**TASK**:
Count the lines below that contain the string "Output", matching case exactly, and give only that number.

**RECORD EXTRACTS**:

━━━━━━━━

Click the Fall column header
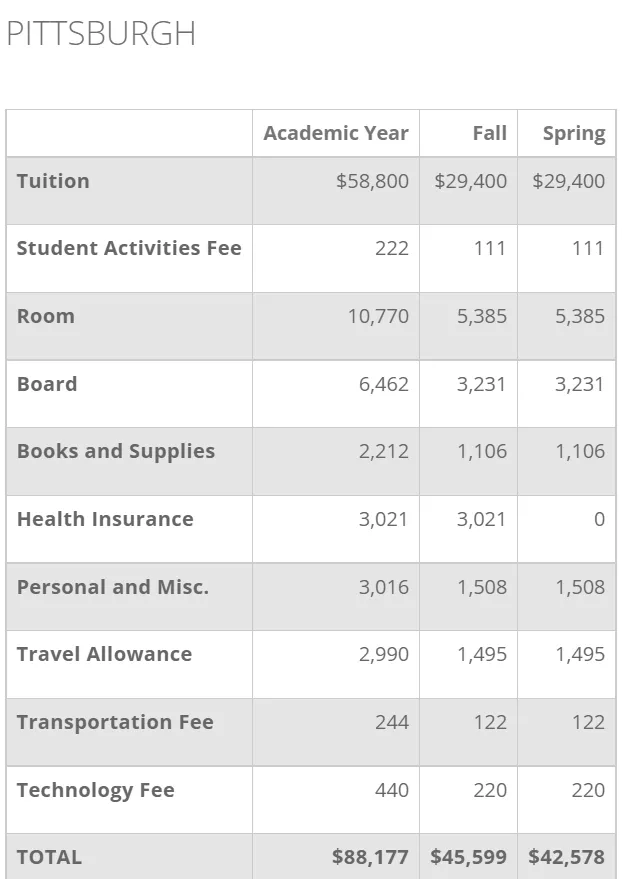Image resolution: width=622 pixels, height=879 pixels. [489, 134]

━━━━━━━━

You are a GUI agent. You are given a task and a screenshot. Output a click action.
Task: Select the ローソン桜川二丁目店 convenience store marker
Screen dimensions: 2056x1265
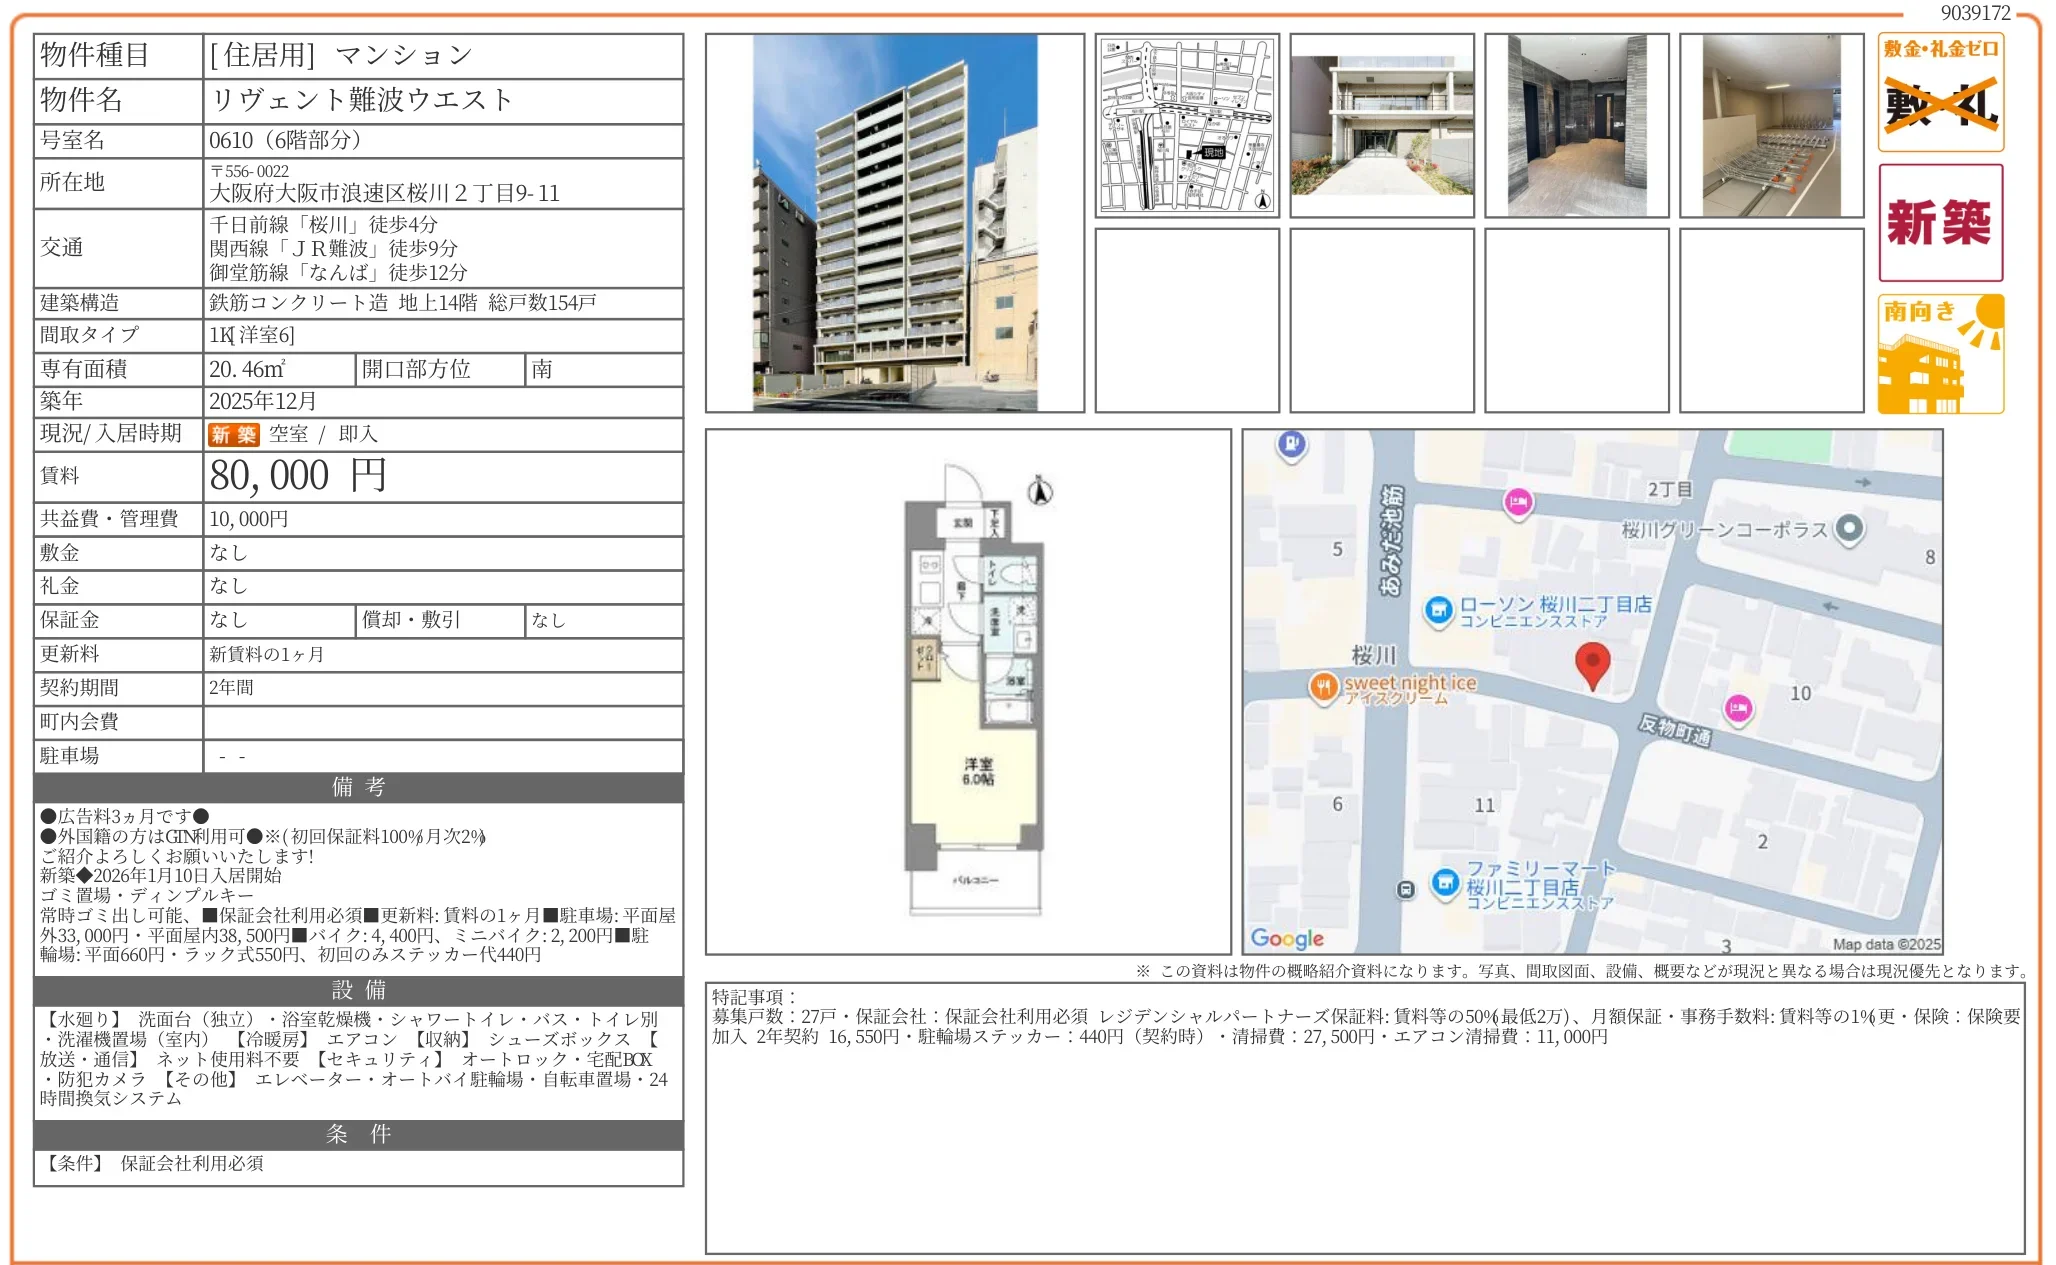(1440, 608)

━━━━━━━━

**RESPONSE FOR THIS EXERCISE**:
1